Master satirist Mike Judge recognized this and sold his mockery to the very "butts" of his jokes, us.
His product, Beavis and Butt-head Do America, blows up the trials of sexual repressed adolescents in suburbia, USA.
Beavis serves as the duo's id, clearly stating his insistent needs and problems: "I need TP for my bunghole," "Dammit, I need to score," and the trivial, "We need a TV now, we're missing everything!" The slightly less hormone-driven Butt-head is the leader of the two -- always tempting Beavis with a new dare endorsed by primitive logic. Upon his sweet-talking, Beavis was convinced that scoring and TV retrieval were imminent.
With a heaping tablespoon of irony, Judge feeds us a tale of Beavis and Butt-head trekking the country chasing their two dreams: scoring with a hot chick and getting their boob tube back. Along their journey, they accomplish the dreams of housebroken empty nesters who look down on their love for fire and rock n' roll. Now separated from their idiot box after a break-in of their living room, Beavis and Butt-head involuntarily become entwined with a divorced ma and pa smuggling ring.

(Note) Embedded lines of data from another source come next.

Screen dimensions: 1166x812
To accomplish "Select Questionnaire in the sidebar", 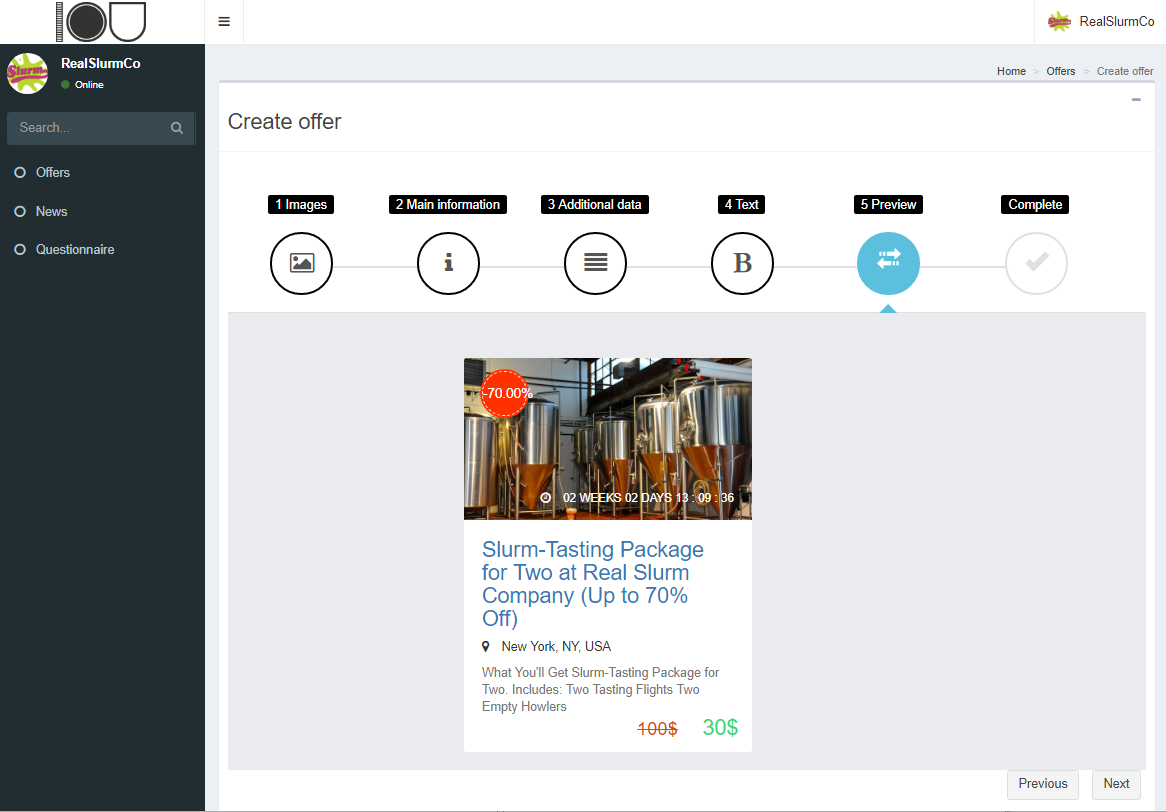I will click(x=75, y=249).
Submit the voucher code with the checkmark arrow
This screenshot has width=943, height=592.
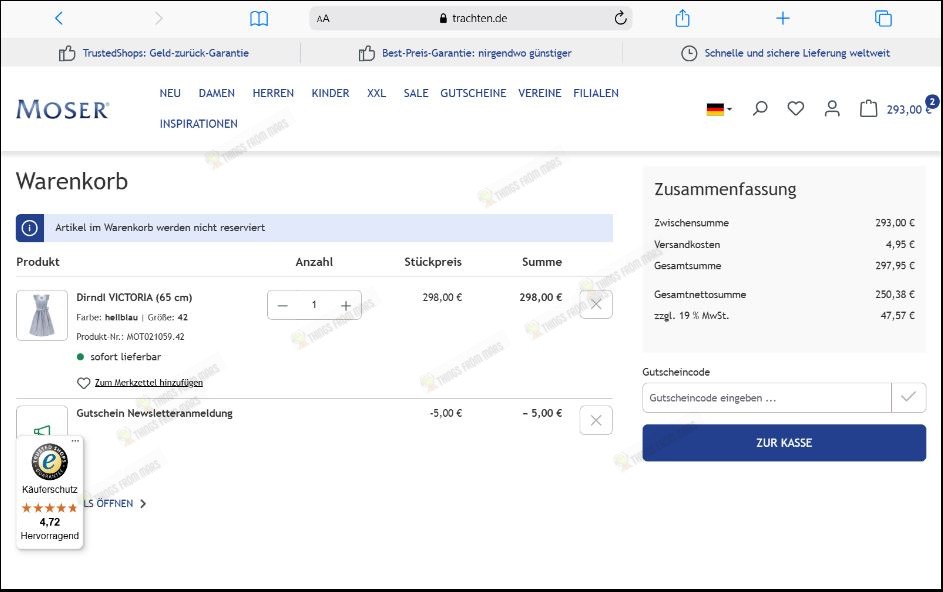(908, 397)
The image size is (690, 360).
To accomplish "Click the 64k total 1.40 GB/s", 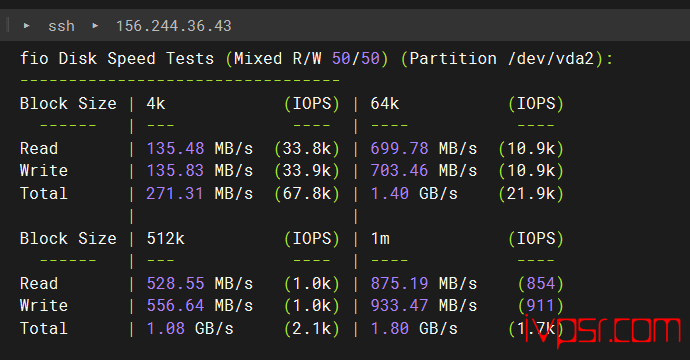I will (x=414, y=194).
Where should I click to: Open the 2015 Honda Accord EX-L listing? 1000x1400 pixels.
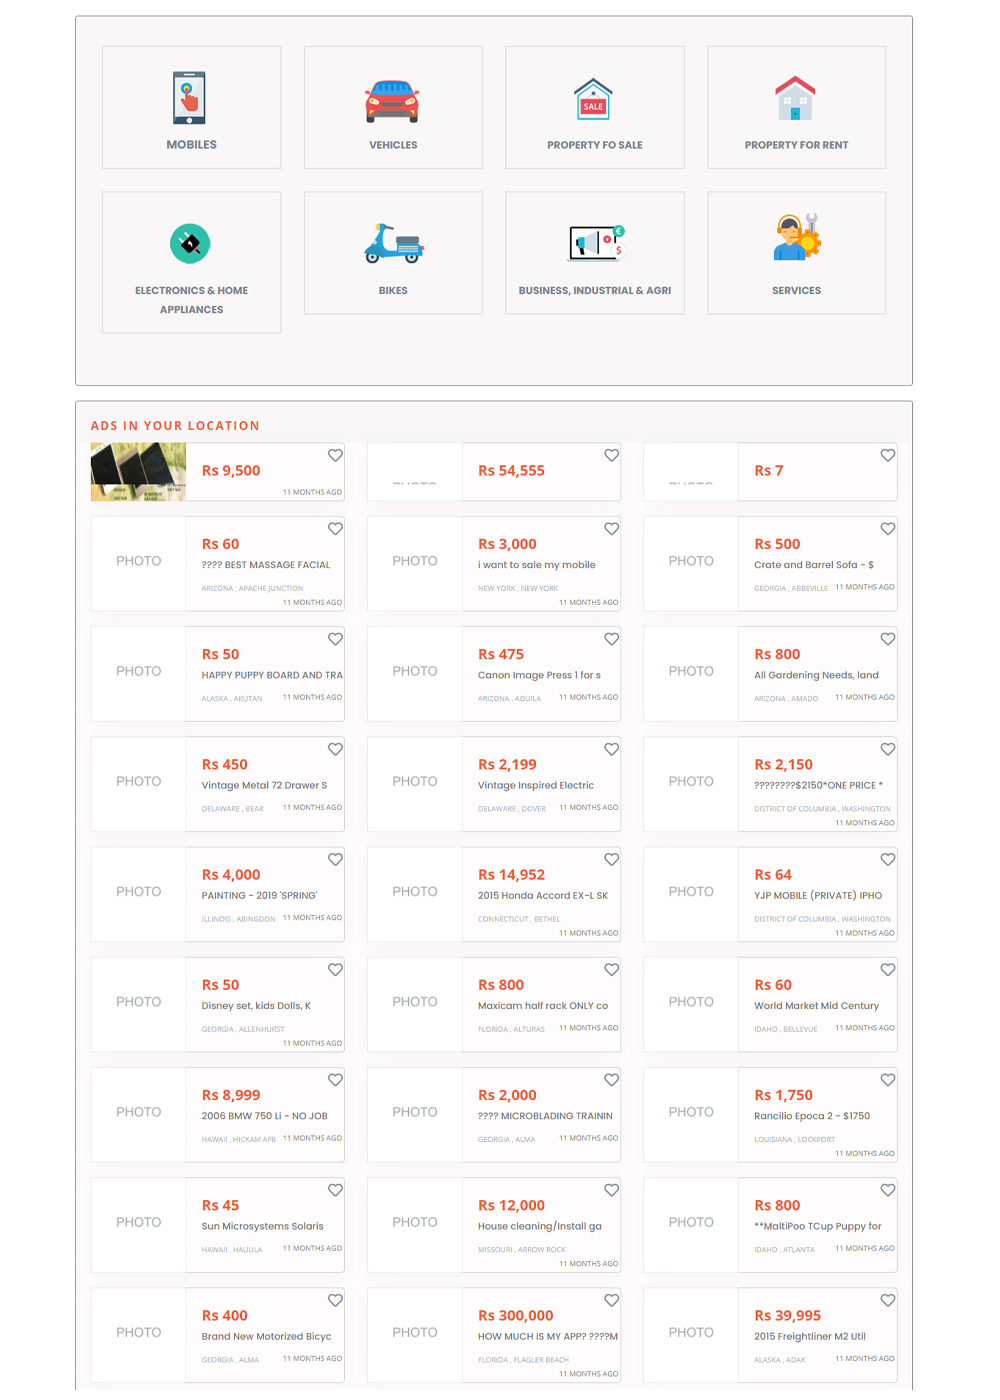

The two agree to "do" the gorgeous Dallas, the ex-wife of alcoholic criminal, Muddy. Funny that the latter two are played by another recently divorced couple, Demi Moore and Bruce Willis. In his mad sex craze, Beavis ends up carrying a highly contaminating "flawed unit" in his pants. Meanwhile, FBI agent Fleming (Robert Stack) goes to all ends to retrieve it via deep and hard body cavity searches for purposes of national security.

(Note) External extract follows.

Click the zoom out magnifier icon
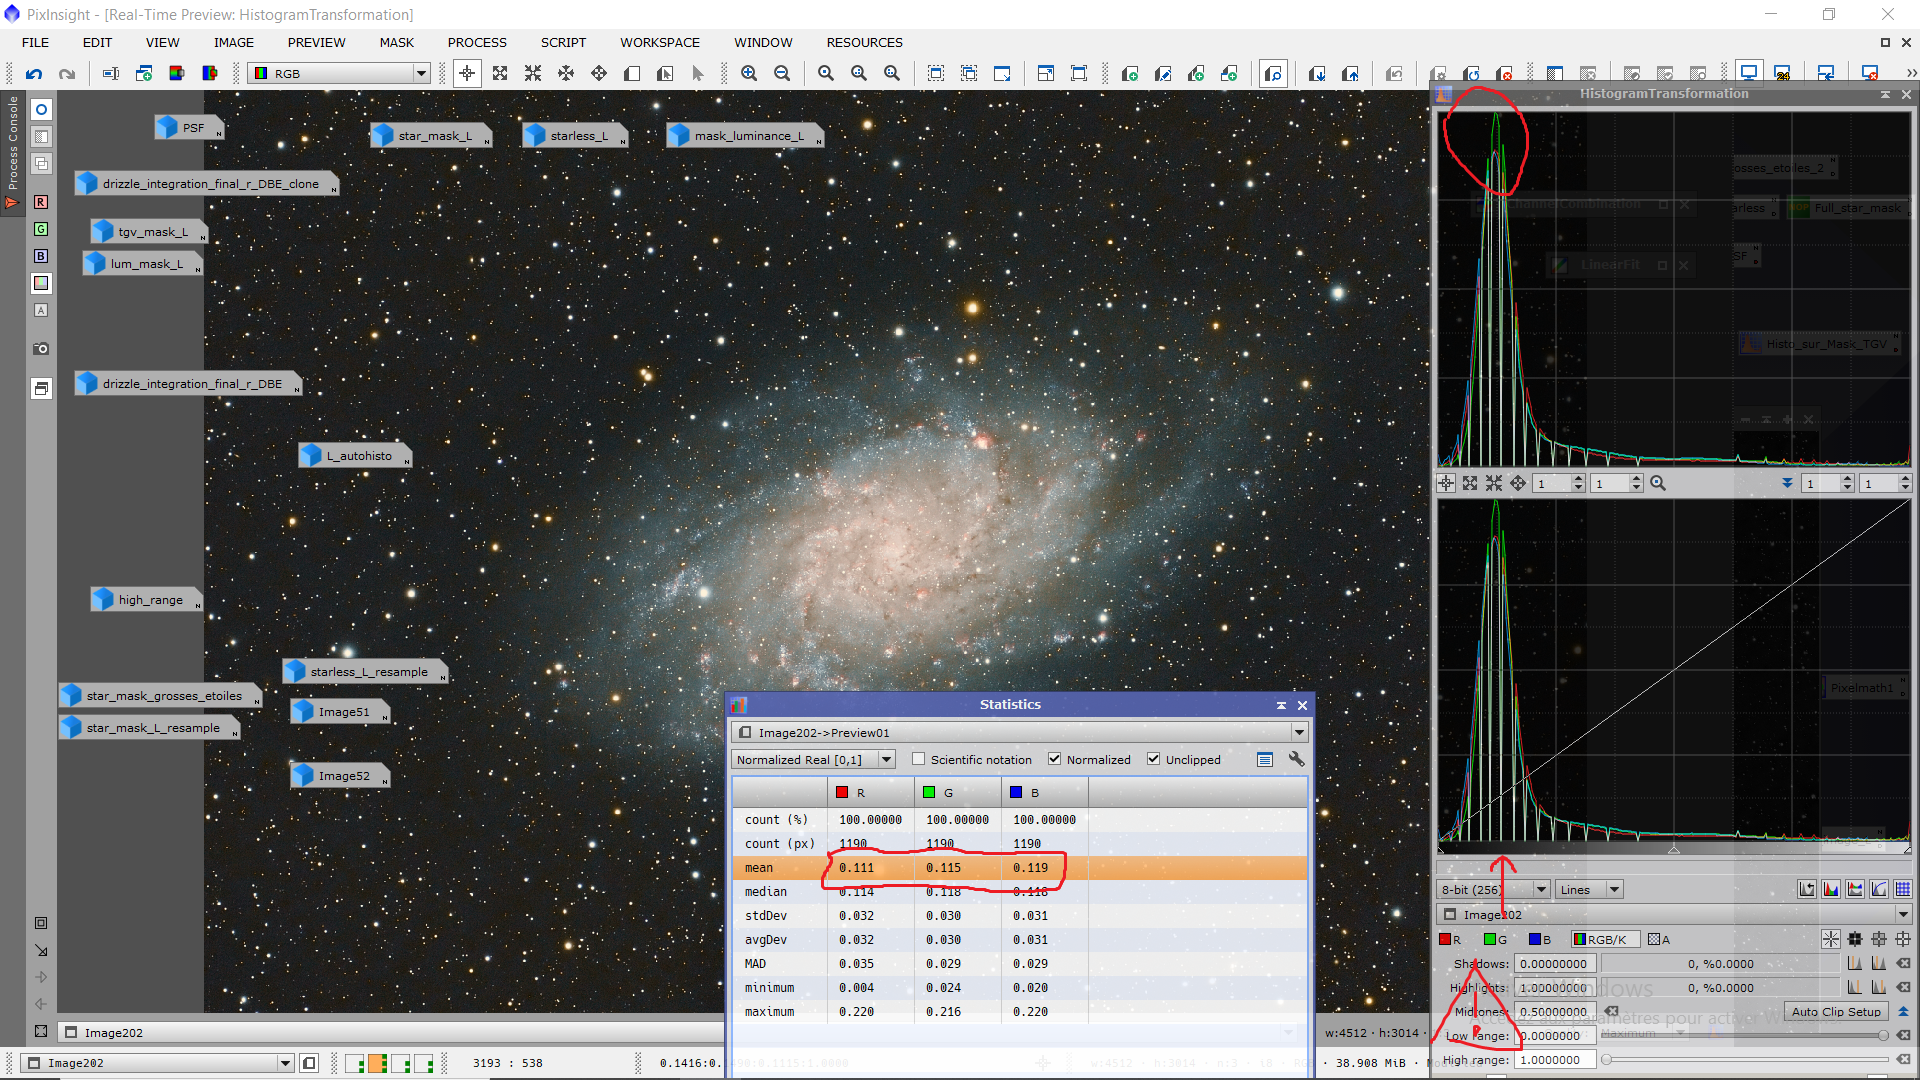pyautogui.click(x=782, y=73)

In their quest for their TV, Beavis and Butt-head involuntarily visit places too beautiful to be contained by television. Oblivious to the history and culture surrounding them, they spend more time being fascinated with pooping donkeys, automatic urinals and petrified wood.
Looking back on the peak of Beavis and Butt-head's popularity, these two were also involuntarily role models for our generation's TV heads. Remember that guy in high school who started to laugh like Butt-head -- uh... huh huh? That wasn't too long ago. Remember the people who vigorously and religiously watched MTV waiting for the next new thing? Oh wait, that's now.

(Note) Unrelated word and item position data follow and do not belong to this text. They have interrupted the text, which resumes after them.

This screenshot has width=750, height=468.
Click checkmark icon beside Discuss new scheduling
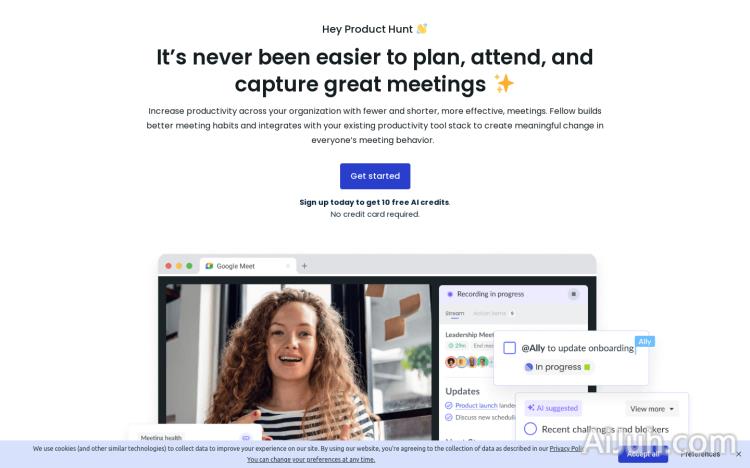449,417
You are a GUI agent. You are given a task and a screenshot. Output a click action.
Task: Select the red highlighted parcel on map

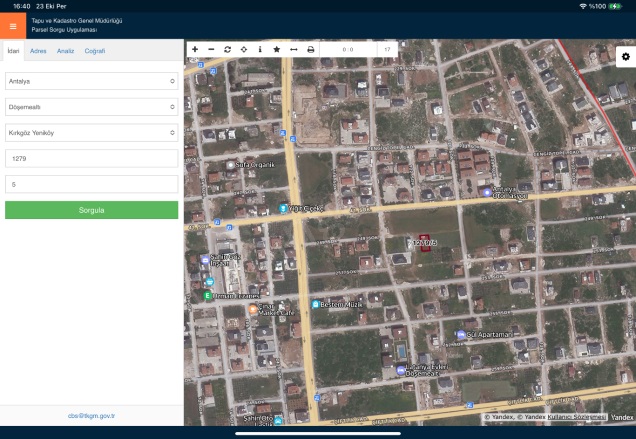[x=423, y=243]
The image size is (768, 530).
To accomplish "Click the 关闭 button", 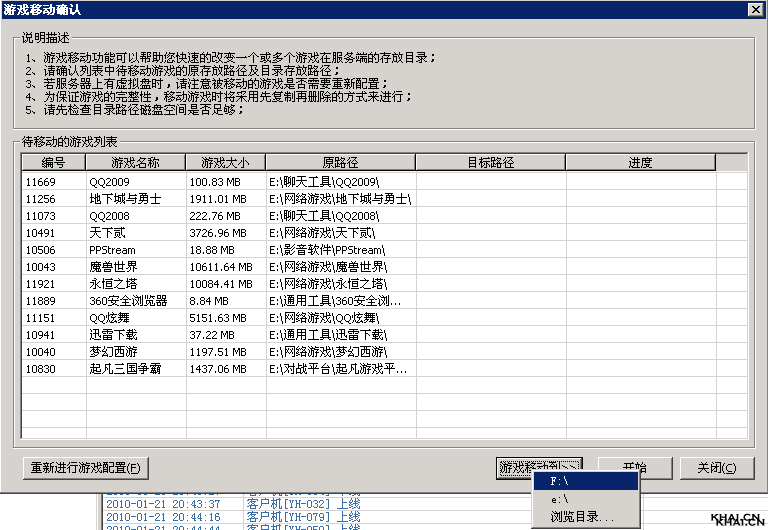I will (x=716, y=468).
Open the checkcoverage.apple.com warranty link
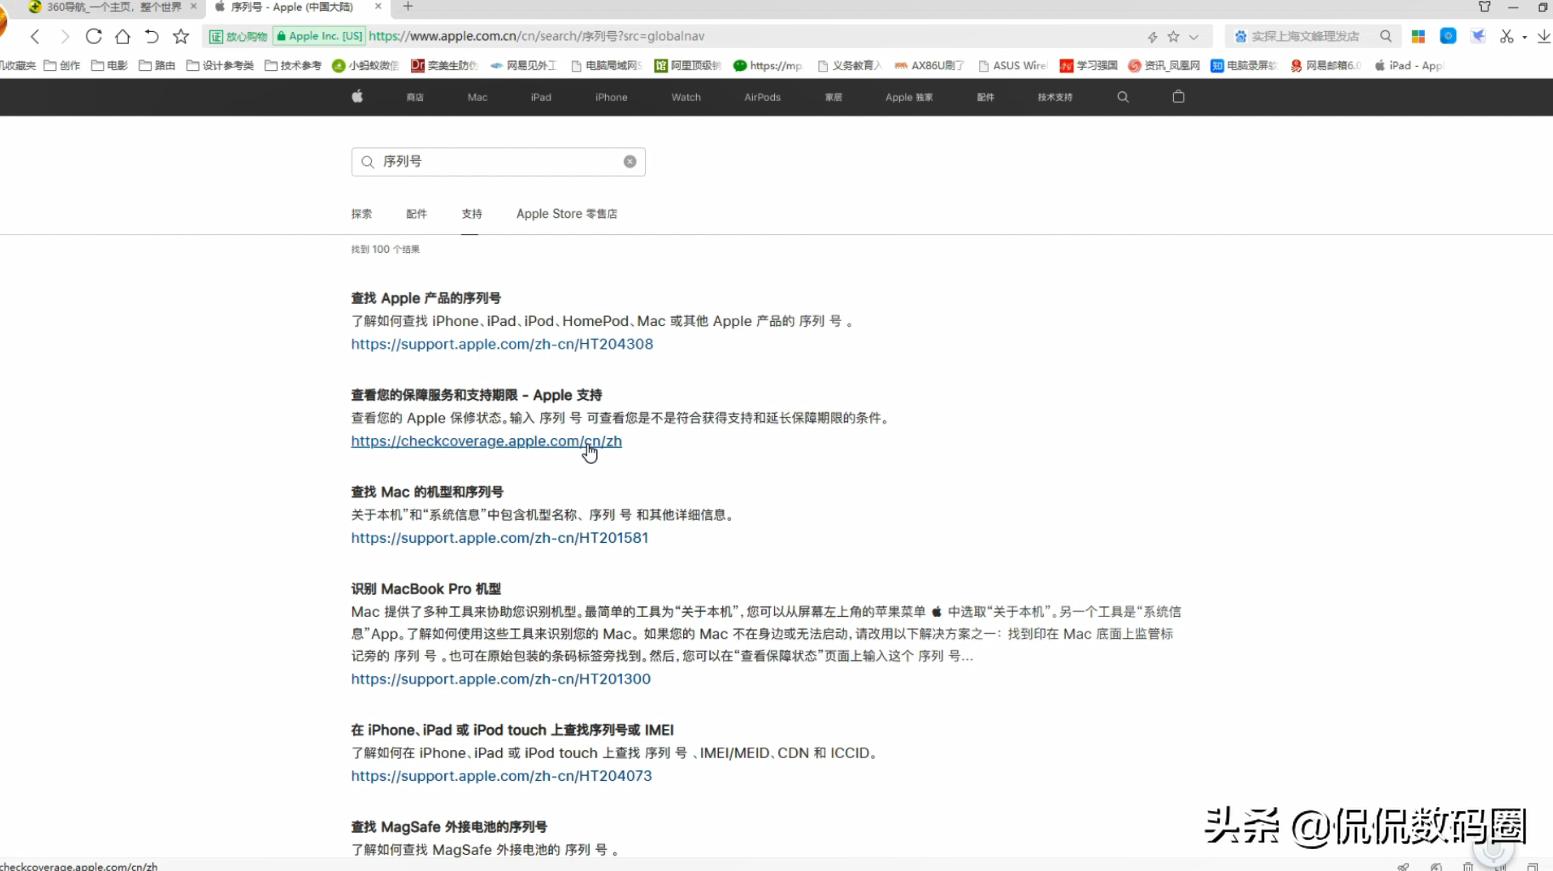 click(486, 440)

Although this movie is mainly geared to the MTV generation, many lessons can be taken from the stupidity of two male adolescents. On the surface, Beavis and Butt-head seem to endorse stealing, starting fires and tirelessly lounging on the couch. But Judge keenly exaggerates their habits, making a farce of them. In his other work, Office Space and King of the Hill, Judge pokes fun at the common annoyances and difficulties of contemporary middle-class life: parental uncertainties, mediocre occupations and in Beavis and Butt-head's case, pubescent identity finding.